Pick based on your one real constraint, not the feature list:

  • You're solo and want polish: HubSpot. The 1,000-contact, 2-user free plan will carry you a long way, and the lead timeline is the best here.
  • You have a team of 3+ and no budget: Bitrix24. Unlimited free users is the only thing that matters at that size, and you can absorb the messy interface.
  • You expect to grow and hate migrations: Zoho CRM. Start free, step up to $14 Standard when you need automation, never re-platform.
  • You sell on the phone: Freshsales. The built-in dialer on the free tier is the differentiator.
  • Your leads are an email list: Brevo. Unlimited contacts, pay per send, not per head.
  • You want one tool for marketing and sales: EngageBay, if you stay under 250 contacts.
  • You just want simple: Capsule.

One rule I'd push on anyone: don't choose the tool with the most features. Choose the one whose free ceiling matches how you'll actually grow over the next six months. The cost of switching CRMs midway through a busy quarter is far higher than the cost of picking slightly "less" tool that you won't outgrow. If you want a faster way to keep track of which tools are worth adopting as you scale, Dupple X is the shortcut I use, and our top tools roundup covers the rest of the stack.

FAQ

What is the best free lead management software in 2026?
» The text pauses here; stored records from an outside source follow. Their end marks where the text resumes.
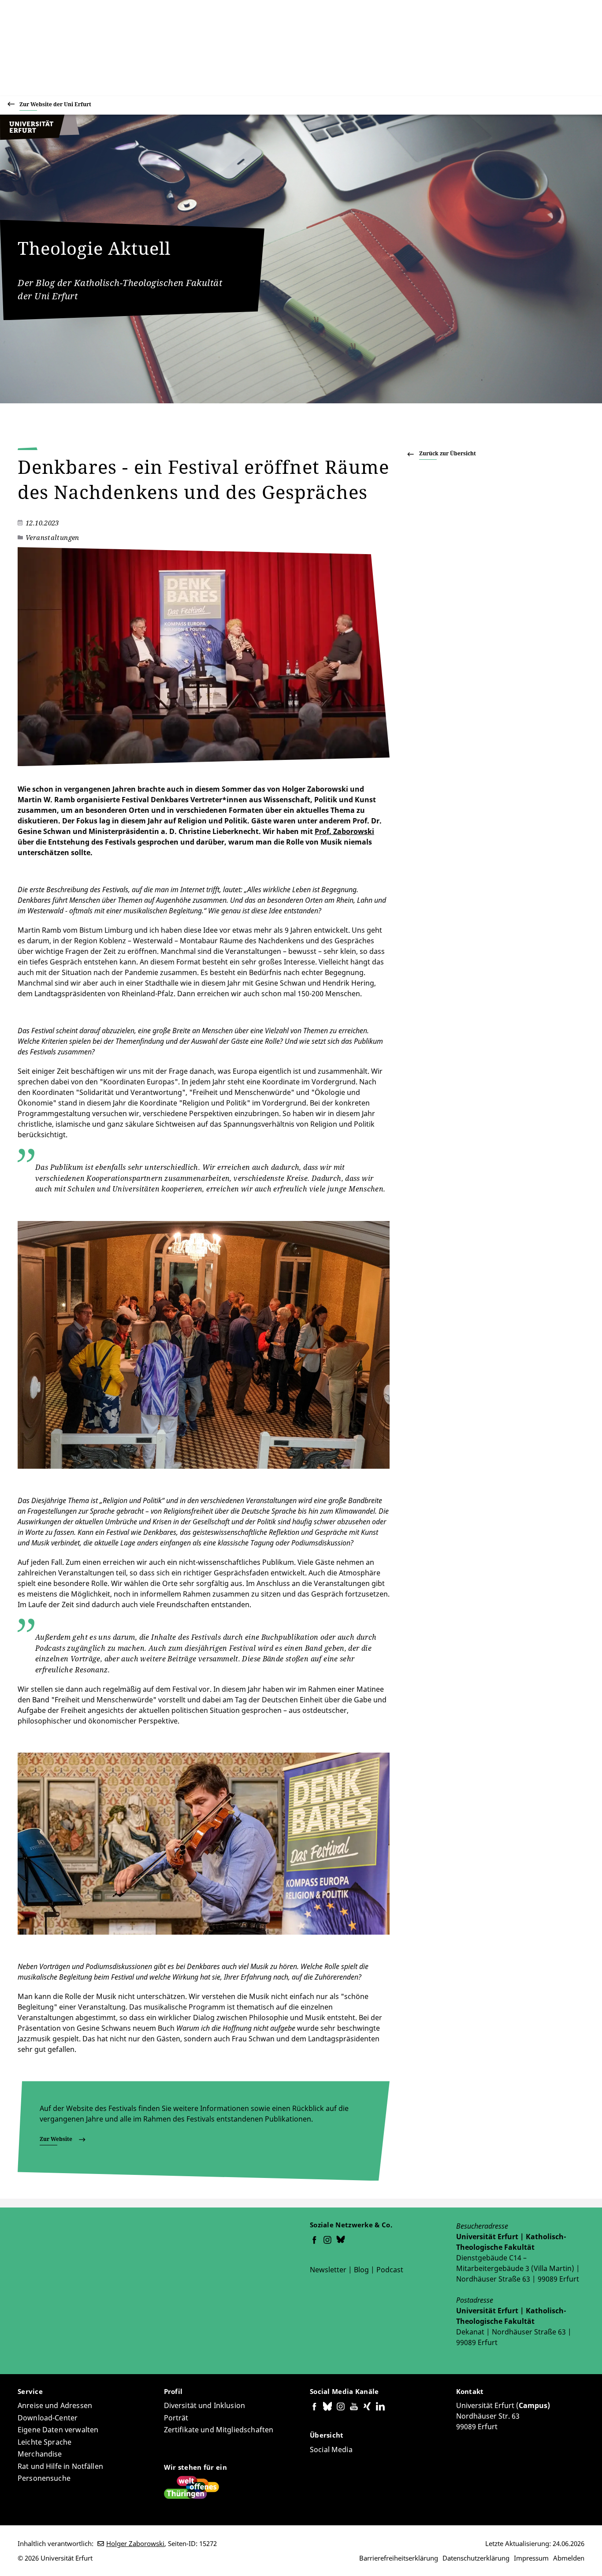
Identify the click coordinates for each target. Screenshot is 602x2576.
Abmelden (568, 2558)
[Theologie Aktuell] (39, 137)
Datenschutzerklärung (475, 2558)
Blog (361, 2269)
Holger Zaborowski (135, 2543)
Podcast (389, 2269)
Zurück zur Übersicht (447, 453)
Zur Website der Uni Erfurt (55, 104)
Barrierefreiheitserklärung (398, 2558)
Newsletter (328, 2269)
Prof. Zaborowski (344, 831)
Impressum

For most people it's HubSpot CRM. The free plan covers 1,000 contacts and 2 users with a genuinely useful lead journey view, email tracking, and deal pipelines, and nothing about it feels stripped down. If you have a bigger team, Bitrix24 is better because its free plan has unlimited users, and Zoho CRM is the pick if you want the cheapest path to paid features later.

Is there a free CRM with unlimited users?

Yes. Bitrix24 is the only established CRM in 2026 with a free plan that allows unlimited users. The trade-off is a 5 GB storage cap and a busier interface than HubSpot or Zoho. For a bootstrapped team that needs everyone on the same pipeline without paying per seat, it's the clear choice.

What's the catch with free lead management tools?

The limit is almost always users, contacts, or automation, and sometimes all three. HubSpot caps you at 2 users, Zoho at 3 users and 5,000 records, EngageBay and Capsule at 250 contacts. Most also lock workflow automation and lead scoring behind the first paid tier. The free plan is real, but it's designed so you upgrade once leads start flowing.

Can free lead management software actually scale a business?

For early stages, yes. You can run a real sales process on any of these free plans up to a few thousand leads or a handful of users. Past that, you'll hit a paywall on contacts or automation, which is where cheap paid tiers like Freshsales Growth ($9/seat) or Zoho Standard ($14/seat) come in. Treat the free plan as a way to prove the workflow before you spend.

Do I need a separate tool for email and lead management?

Not necessarily. EngageBay and Brevo both bundle email marketing with lead management on their free plans, so you can capture, nurture, and track in one account. Brevo is better if your motion is list-based email nurture, while EngageBay suits teams running forms, landing pages, and sequences together. HubSpot also includes email tracking and basic marketing tools on its free tier.